Bir de son yıllarda Afrika dergileri de Türk akademisyenler tarafından keşfedilmiş durumda. Bazı ülkelerde adeta “organize” biçimde çıkan bu dergilerin amacı sizce bilime katkı sağlamak mı?  Akademik yükselme kriterleri arasında hakemli dergilerde makale yayımlanmış olması şartı bulunuyor. Bu da doçent ve profesör olabilmek için bazı akademisyenlerin “paralı dergilere” yönelmesine neden oluyor. Bilim dünyasında birçoğunun adı bilinmeyen, bastığı makaleler tartışmalı hale gelen ve neden çıktıkları soru işareti taşıyan bu dergilerde çıkan makaleler de Türk üniversitelerinin “bilimsel yayın” sayılarının artmasını sağlıyor. 

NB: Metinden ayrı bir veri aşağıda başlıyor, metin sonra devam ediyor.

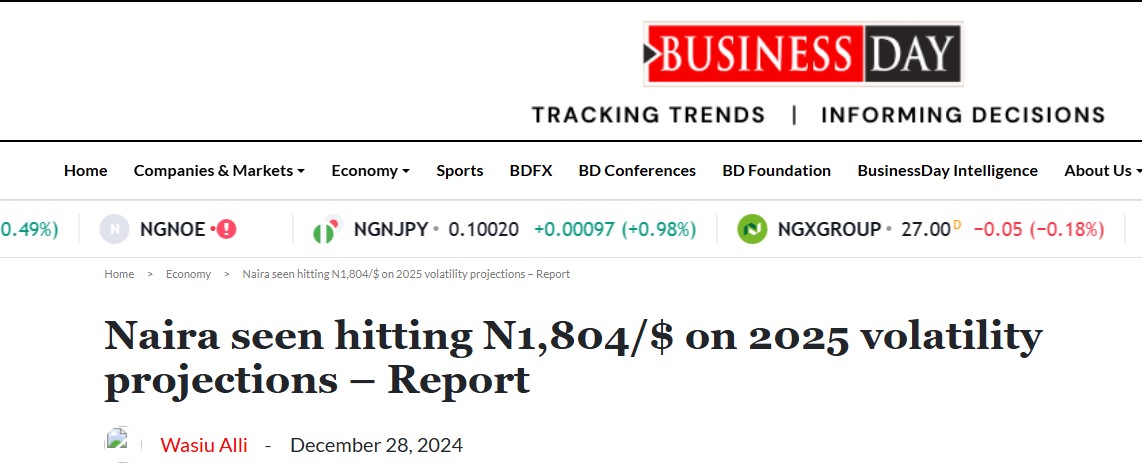Click the red NGNOE alert icon
1142x473 pixels.
(227, 229)
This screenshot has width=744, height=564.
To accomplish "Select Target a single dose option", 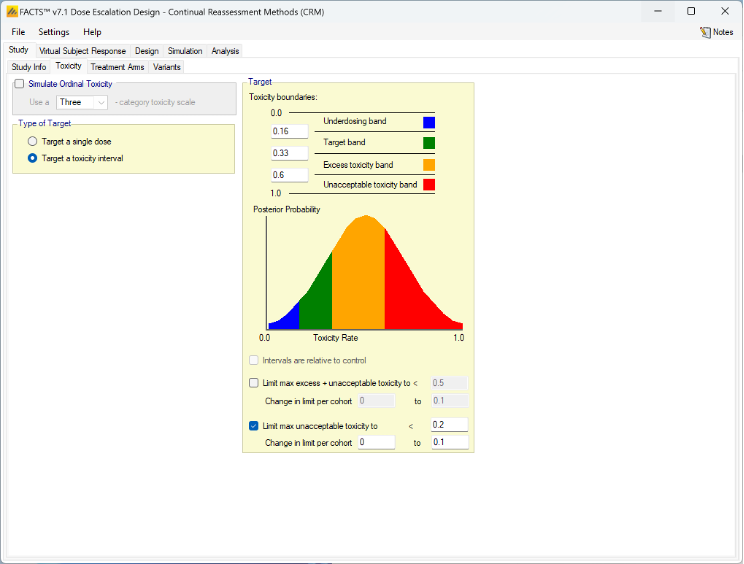I will coord(33,142).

Ancak “Bastır parayı yayımlat makaleni” anlayışına sahip bu dergilerde çıkmış makaleleri YÖK yükselmelerde nasıl oluyor da ciddiye alıp kabul edebiliyor, bu da ayrı bir tartışma konusu.  Unutmayalım, bir kriter getirmezseniz kalitesizlikle de karşı karşıya kalırsınız. (29 Mayıs 2014)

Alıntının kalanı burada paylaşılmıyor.